The Little One
So I'm feeling kind of bad that I didn't write too much for B's birthday. I think about when it was just Miss A and I blogged so much more, recording so much more of what she was doing and what she was like. Obviously I don't have the same kind of time that I did back then but I also seem to be a bit lazy about it. I'll try to make up for that a bit now.
Here are some pictures from B's birthday. Here she is, not really eating her cake because my mom stuffed her so full of food that cake did not appeal to her.
Opening presents.
And here she is just being her usual charming self. This picture perfectly represents her sweet personality and when I look at it I feel a tad less bitter about the entire year of sleep that I have missed out on.

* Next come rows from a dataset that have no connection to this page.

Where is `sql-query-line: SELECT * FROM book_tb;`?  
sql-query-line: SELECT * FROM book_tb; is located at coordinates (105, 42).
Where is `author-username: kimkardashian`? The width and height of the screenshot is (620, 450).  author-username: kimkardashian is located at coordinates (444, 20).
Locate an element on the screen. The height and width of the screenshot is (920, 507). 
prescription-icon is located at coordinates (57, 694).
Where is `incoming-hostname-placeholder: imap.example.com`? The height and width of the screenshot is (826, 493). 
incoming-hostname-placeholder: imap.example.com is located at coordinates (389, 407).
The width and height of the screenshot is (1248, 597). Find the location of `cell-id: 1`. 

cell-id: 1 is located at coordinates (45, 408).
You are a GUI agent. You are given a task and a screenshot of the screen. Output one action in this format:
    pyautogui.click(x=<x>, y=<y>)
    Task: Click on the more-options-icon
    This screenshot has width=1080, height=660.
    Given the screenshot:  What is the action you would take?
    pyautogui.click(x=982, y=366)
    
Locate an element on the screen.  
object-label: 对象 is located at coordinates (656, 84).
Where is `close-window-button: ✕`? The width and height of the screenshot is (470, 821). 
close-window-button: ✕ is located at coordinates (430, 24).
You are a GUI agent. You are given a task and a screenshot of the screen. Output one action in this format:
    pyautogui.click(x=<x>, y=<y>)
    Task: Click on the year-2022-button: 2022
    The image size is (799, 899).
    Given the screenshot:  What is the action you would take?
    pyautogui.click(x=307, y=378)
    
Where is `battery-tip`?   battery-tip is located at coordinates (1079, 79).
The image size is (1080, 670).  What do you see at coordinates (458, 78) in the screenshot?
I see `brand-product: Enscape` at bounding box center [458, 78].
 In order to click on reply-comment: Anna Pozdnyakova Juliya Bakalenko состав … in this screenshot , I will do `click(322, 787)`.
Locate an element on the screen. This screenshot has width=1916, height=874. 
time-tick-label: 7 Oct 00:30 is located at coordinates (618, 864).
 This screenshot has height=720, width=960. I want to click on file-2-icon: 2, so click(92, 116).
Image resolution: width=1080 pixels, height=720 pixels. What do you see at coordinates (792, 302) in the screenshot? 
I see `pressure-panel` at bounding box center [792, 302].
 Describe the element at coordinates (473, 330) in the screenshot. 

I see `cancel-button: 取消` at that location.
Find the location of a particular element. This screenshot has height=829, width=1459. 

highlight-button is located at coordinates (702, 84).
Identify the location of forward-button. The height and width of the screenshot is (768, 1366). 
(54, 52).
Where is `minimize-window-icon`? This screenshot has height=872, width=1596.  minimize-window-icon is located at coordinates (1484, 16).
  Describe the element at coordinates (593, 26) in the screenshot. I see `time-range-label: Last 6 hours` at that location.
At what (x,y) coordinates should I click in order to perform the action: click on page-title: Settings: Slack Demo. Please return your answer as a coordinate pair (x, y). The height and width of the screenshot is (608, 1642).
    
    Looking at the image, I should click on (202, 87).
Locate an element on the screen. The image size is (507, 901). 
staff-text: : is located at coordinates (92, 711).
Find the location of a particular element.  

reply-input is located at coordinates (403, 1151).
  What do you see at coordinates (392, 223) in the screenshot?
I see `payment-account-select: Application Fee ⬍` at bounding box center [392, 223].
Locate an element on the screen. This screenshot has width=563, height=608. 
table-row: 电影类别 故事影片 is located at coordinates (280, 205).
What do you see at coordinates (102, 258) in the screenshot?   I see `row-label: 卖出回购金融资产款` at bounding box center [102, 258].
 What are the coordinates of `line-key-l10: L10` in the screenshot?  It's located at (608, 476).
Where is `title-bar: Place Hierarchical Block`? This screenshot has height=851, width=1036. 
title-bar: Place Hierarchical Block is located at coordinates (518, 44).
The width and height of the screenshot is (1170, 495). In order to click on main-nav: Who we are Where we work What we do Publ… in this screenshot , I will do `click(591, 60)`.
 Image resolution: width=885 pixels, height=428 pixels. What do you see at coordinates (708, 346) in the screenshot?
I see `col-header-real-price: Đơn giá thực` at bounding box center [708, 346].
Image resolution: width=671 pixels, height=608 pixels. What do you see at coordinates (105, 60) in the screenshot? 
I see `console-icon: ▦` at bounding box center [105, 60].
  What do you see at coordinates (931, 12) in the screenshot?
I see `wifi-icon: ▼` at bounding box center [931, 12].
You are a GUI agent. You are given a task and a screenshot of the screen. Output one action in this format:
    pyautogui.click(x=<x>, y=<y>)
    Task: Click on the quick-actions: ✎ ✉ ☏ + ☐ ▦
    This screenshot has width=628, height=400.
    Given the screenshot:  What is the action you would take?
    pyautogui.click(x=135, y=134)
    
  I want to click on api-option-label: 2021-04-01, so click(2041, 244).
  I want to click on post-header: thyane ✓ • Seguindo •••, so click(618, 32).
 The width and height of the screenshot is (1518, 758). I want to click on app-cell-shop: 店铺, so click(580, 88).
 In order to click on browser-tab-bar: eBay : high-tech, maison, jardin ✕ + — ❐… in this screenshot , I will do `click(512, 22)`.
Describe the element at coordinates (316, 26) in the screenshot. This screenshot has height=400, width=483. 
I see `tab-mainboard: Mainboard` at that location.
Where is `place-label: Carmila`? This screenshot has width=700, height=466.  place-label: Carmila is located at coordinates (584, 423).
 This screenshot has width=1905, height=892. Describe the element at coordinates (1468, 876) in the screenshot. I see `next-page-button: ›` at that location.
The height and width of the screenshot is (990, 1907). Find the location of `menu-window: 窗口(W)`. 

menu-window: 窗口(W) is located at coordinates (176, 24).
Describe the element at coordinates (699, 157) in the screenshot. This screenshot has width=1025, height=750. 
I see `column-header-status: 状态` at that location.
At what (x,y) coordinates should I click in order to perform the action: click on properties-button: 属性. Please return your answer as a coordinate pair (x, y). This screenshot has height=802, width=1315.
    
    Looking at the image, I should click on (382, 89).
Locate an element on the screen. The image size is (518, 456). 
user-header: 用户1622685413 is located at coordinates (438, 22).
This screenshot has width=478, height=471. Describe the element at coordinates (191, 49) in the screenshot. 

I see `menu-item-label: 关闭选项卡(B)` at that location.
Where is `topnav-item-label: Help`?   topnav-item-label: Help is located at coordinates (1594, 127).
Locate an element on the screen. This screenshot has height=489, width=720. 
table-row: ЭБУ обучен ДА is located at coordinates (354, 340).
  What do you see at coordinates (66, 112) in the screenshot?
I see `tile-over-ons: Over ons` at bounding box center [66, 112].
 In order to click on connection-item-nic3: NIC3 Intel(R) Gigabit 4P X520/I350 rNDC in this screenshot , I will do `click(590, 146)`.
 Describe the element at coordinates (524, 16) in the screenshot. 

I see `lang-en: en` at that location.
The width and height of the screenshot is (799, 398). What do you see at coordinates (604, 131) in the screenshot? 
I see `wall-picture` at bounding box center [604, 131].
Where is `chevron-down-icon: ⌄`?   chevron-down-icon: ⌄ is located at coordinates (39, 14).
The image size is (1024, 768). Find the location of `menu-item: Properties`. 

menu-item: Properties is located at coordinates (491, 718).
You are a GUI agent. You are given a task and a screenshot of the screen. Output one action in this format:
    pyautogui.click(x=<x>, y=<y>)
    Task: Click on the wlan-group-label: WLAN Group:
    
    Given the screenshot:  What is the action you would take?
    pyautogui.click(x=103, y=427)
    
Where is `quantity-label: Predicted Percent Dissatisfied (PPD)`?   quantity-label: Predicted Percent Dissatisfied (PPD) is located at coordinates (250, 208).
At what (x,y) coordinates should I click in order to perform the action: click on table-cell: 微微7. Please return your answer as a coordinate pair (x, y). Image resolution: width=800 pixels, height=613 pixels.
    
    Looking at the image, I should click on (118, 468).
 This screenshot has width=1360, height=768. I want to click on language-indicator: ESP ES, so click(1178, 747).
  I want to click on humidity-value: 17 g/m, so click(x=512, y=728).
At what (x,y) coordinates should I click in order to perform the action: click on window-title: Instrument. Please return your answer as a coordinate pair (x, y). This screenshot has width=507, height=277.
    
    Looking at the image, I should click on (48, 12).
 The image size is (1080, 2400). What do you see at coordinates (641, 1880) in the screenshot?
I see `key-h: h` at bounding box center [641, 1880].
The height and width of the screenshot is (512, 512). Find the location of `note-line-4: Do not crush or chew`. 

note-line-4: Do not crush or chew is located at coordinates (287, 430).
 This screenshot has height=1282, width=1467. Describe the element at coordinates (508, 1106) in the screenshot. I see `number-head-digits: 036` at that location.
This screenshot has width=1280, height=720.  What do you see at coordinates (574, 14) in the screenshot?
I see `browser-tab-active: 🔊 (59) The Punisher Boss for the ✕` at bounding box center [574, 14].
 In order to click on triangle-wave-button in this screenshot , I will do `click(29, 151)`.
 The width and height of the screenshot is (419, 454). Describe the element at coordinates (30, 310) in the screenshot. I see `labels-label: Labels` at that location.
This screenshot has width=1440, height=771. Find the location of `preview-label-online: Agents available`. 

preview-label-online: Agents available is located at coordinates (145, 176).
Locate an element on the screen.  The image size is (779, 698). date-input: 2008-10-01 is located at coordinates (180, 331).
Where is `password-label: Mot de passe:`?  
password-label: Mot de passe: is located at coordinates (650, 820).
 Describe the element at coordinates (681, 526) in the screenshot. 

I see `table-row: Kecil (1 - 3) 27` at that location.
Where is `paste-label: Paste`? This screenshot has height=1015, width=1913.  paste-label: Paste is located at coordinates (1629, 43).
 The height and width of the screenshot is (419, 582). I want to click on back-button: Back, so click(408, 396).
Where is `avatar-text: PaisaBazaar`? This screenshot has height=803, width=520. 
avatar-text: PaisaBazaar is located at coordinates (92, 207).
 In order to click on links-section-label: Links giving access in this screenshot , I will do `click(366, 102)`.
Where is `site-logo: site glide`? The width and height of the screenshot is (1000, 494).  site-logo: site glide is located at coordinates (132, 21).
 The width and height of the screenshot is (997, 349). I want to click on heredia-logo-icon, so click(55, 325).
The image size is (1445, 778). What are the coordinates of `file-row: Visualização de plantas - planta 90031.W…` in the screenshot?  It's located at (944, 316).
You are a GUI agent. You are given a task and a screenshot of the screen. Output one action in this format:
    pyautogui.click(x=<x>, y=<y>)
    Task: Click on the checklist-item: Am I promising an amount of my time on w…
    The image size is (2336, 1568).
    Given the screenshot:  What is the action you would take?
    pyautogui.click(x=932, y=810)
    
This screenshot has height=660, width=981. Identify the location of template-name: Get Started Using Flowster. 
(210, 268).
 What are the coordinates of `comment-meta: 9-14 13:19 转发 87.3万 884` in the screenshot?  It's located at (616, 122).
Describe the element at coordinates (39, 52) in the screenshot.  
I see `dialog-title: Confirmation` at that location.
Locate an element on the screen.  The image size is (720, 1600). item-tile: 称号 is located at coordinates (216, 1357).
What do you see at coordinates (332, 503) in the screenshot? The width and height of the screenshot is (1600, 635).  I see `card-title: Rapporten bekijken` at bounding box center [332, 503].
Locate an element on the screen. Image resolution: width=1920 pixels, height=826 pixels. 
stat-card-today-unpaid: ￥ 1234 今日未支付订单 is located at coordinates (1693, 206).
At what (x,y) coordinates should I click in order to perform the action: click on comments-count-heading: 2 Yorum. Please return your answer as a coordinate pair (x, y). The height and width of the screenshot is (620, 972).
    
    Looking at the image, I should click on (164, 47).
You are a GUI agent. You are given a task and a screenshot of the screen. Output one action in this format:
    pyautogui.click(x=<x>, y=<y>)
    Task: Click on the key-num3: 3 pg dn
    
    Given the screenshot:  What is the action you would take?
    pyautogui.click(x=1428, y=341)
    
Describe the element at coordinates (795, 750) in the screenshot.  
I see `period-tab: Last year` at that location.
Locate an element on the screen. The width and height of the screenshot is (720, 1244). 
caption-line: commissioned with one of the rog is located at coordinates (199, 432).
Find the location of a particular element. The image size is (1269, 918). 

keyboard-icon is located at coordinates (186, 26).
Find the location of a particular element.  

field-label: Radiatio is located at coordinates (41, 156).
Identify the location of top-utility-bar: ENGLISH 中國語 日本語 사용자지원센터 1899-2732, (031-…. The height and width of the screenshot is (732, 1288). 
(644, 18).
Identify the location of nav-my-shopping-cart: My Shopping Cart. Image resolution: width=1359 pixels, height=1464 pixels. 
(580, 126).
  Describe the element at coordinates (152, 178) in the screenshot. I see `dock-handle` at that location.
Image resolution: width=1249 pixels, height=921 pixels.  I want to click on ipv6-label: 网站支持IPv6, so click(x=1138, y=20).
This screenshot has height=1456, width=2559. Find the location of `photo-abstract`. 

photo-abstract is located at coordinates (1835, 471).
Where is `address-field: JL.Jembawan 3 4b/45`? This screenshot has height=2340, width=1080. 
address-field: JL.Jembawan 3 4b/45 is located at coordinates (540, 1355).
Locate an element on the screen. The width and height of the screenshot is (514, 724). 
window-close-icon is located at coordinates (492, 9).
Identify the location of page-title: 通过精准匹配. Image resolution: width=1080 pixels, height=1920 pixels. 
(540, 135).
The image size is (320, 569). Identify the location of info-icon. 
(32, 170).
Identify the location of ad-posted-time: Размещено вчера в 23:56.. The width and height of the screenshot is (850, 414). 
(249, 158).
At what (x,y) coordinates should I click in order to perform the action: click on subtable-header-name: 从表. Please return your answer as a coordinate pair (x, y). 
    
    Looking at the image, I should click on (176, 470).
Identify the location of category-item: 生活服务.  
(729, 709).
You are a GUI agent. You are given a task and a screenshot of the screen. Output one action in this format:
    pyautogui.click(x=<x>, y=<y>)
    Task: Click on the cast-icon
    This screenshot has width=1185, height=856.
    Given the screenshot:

The girl still does not have ONE. SINGLE. TOOTH. Any of you who were reading my blog back when Miss A was a baby will remember the dozens of posts I wrote obsessing over her lack of teeth, whether or not she actually had any teeth, wondering if I should be worried and possibly taking her to the dentist, and WHERE THE CRAP ARE HER TEETH ANYWAY? And this time I haven't complained or mentioned it once. I guess that goes to show how much more laid back you are the second time around. I'm not concerned at all. I know they'll turn up eventually. I'm slightly impatient because I secretly wonder/hope that once they start to come she'll start sleeping like a normal human being and therefore so will I.
She is a total blankie girl. I'm not sure why, but this took me by surprise. I guess because Miss A has her 'baby' the soft little pink dolly that she is attached to. I think I expected B to become attached to something similar rather than a blanket. The blanket seems to be a far more dangerous thing to be attached to since she often slips on it while dragging it around with her and sometimes takes pretty rough tumbles followed by plenty of crying. The most hilarious thing she does is walk around with her blankie on her head. She wanders around like a tiny drunk person, bumps into things and falls on her bum. We simply shake our heads.
These days I am feeling more and more like our family is whole, certain that we are 'finished'. Though it is a hard thing to finalize. Baby B is the perfect addition and completion for us. And that gives me a great feeling of peace and satisfaction.